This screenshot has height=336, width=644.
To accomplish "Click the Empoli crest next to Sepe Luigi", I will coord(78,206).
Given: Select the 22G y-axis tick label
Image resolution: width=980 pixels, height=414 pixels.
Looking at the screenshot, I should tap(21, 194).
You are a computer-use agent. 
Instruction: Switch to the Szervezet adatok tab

───

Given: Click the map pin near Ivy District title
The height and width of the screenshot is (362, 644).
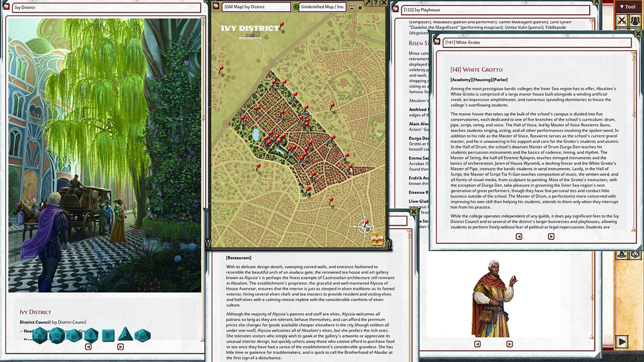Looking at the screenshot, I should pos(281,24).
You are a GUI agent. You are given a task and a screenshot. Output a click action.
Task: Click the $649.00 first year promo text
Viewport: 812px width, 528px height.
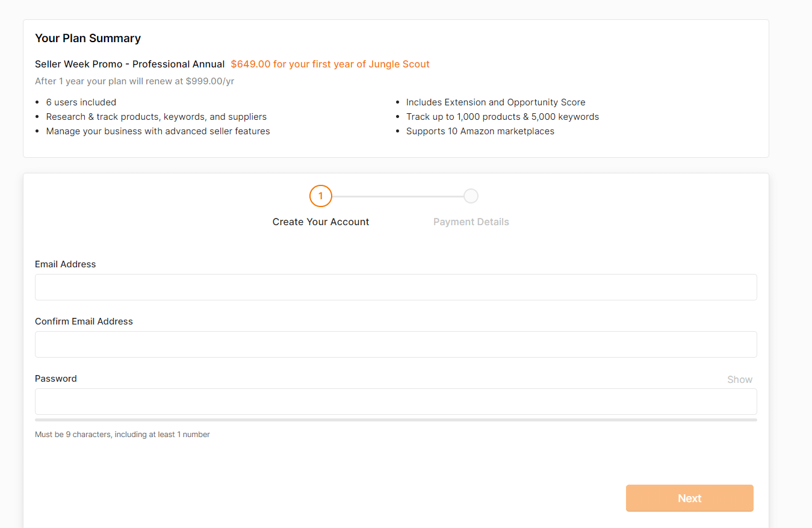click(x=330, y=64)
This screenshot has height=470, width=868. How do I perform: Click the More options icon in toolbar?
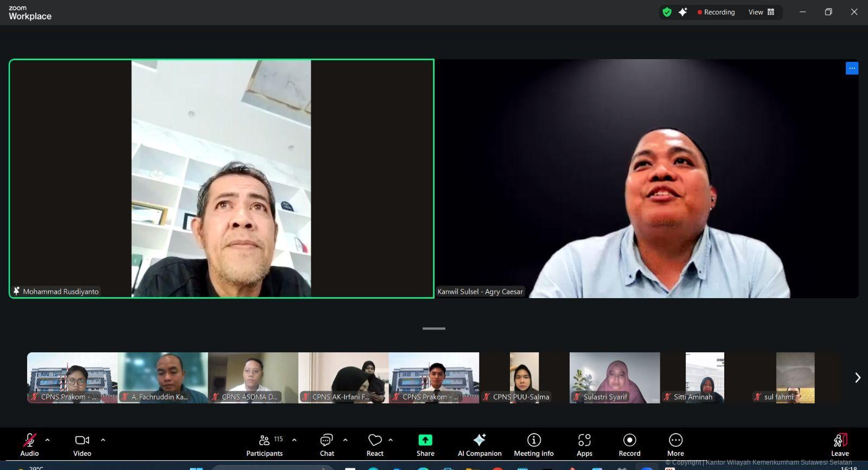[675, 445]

───

(Work to be completed):
In the listing above, locate the line containing "This screenshot has height=336, width=644." and the line containing "You are a computer-use agent.". Extract those two lines and every line between them, exactly as written, and only those.

(Task response):
This screenshot has height=336, width=644.
To accomplish "Click the Empoli crest next to Sepe Luigi", I will coord(78,206).
Given: Select the 22G y-axis tick label
Image resolution: width=980 pixels, height=414 pixels.
Looking at the screenshot, I should tap(21, 194).
You are a computer-use agent. 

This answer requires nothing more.